Linda Evangelista suing ex for $46,000 a month in child support

Linda Evangelista is suing her ex-boyfriend for $46,000 a month in child support, money the supermodel says is necessary to provide for her five-year-old son, Augustin. Just how much does it cost to raise a child?

Frank Franklin II/AP
Linda Evangelista, seen here leaving Manhattan Family Court May 3, is suing her ex-bpyfriend for $46,000 a month in child support, money the supermodel says, necessary to provide for her five-year-old son Augustin. The boy's father is billionaire Francois-Henri Pinault, now married to Salma Hayek.

Supermodel Linda Evangelista and ex-boyfriend Francois-Henri Pinault, a French business tycoon now married to actress Salma Hayek, faced off Thursday in the utilitarian environs of a Manhattan family court, where the question of how much it costs to raise a child today was center stage.

Ms. Evangelista wants a court to make the French billionaire pitch in for child-rearing expenses she has tallied at nearly $50,000 a month — for various expenses including armed bodyguards, round-the-clock nanny, as well as a second apartment maintained near her five-year-old son Augustin’s school for play-dates.

Ms. Evangelista, the 1980s and 1990s magazine-cover fixture who famously quipped that supermodels "don't wake up for less than $10,000 a day," has willingly paid all the boy's expenses for most of his life, but according to her lawyer, the model's roughly $1.8 million-a-year income took a major hit last year as a contract with L'Oreal ended.

So how much does raising a child cost for the average American family? Modern Parenthood offers these numbers from the 2010 Census:

There are currently 6,833,000 families in the US with children under 15 years old. The average weekly cost of child care among these families is about $138. The average monthly family income is $7,709 dollars. And the percentage of monthly family income spent on child care is 7.8 percent. Put another way, the average family spends about $600 a month on child care. 

While it is fairly certain the average American family is also not budgeting for second apartments or armed bodyguards, it would seem that Ms. Evangelista’s estimated costs run vastly higher than those of your average working mother.

Mr. Pinault's camp seems to agree, and is so far is resisting the supermodel’s dollar figure. A potential $46,000-a-month tab is "just ridiculous," lawyer David Aaronson said.

Mr. Pinault, the chief executive of PPR, which owns Gucci, Yves St. Laurent, and other luxury brands, makes about $4 million a year from a complex of his family's companies; Forbes recently estimated the family's net worth at $13 billion. While he certainly can afford such a large sum, Mr. Pinault has argued that in fact Ms. Evangelista wants the money for her own lifestyle preferences, and not purely to support their child.

There is something of a precedent here, however. Mr. Pinault is not one to count pennies when it comes to his offspring.
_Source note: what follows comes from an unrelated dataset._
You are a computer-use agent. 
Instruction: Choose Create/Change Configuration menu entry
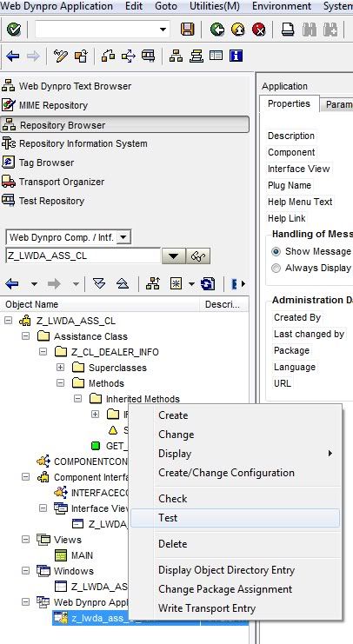(x=226, y=473)
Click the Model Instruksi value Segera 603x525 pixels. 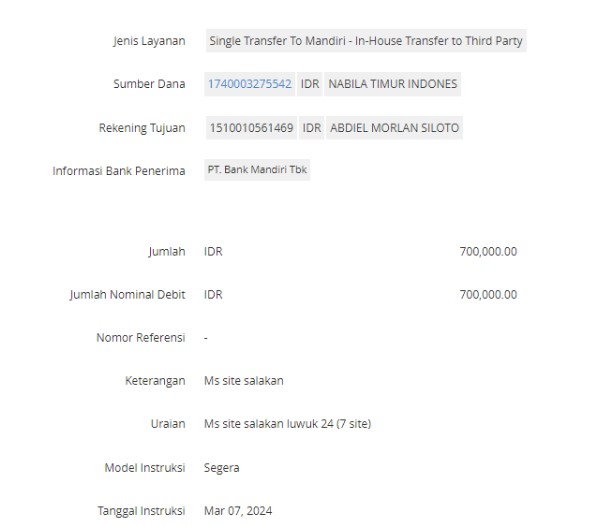coord(222,468)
Mr. Pinault and Hayek's 4-year-old daughter, Valentina, has been taken on a $52,000-plus 12-day vacation to Bora Bora, spends weekends at the Mr. Pinault family's country estate near Paris, has bodyguards at times to shield her from paparazzi, and has a $12 million Los Angeles home in a trust for her — a step Mr. Pinault said he took to reassure Hayek she and the girl would have a home if the couple parted.

By the time Augustin turns 18, the US Department of Agriculture estimates that average middle-income American parents will have spent about $222,360 on their kids, or 22 percent more, in real dollars, than parents spent on their children during the middle of the 1960s baby boom. If Ms. Evengelista gets what she’s asking, that estimate will be reached before her son learns simple division.
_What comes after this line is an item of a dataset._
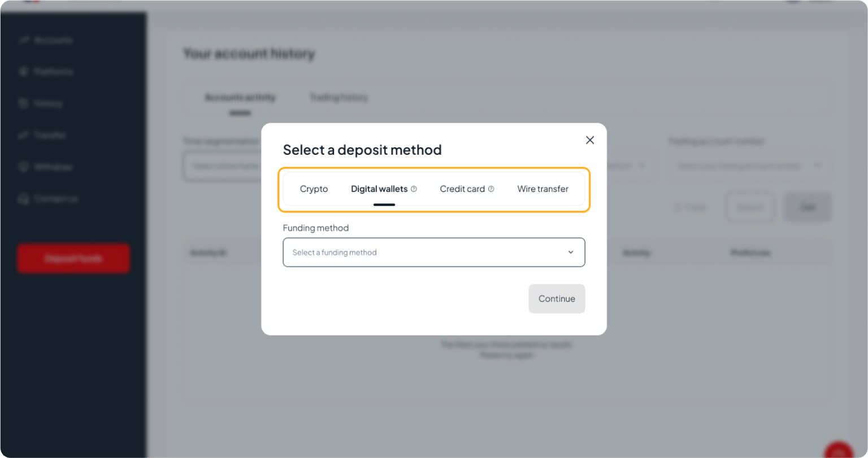This screenshot has height=458, width=868.
Task: View the Credit card info question mark
Action: (x=491, y=189)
Ms. Evangelista is expected to testify later in the trial. At the end, Support Magistrate Paul Ryneski will make a ruling that the couple could accept or ask a judge to reconsider.

Material from the Associated Press was used in this report.

of stories this month > Get unlimited stories
You've read  of  free articles. Subscribe to continue.

Unlimited digital access $11/month.

Get unlimited Monitor journalism.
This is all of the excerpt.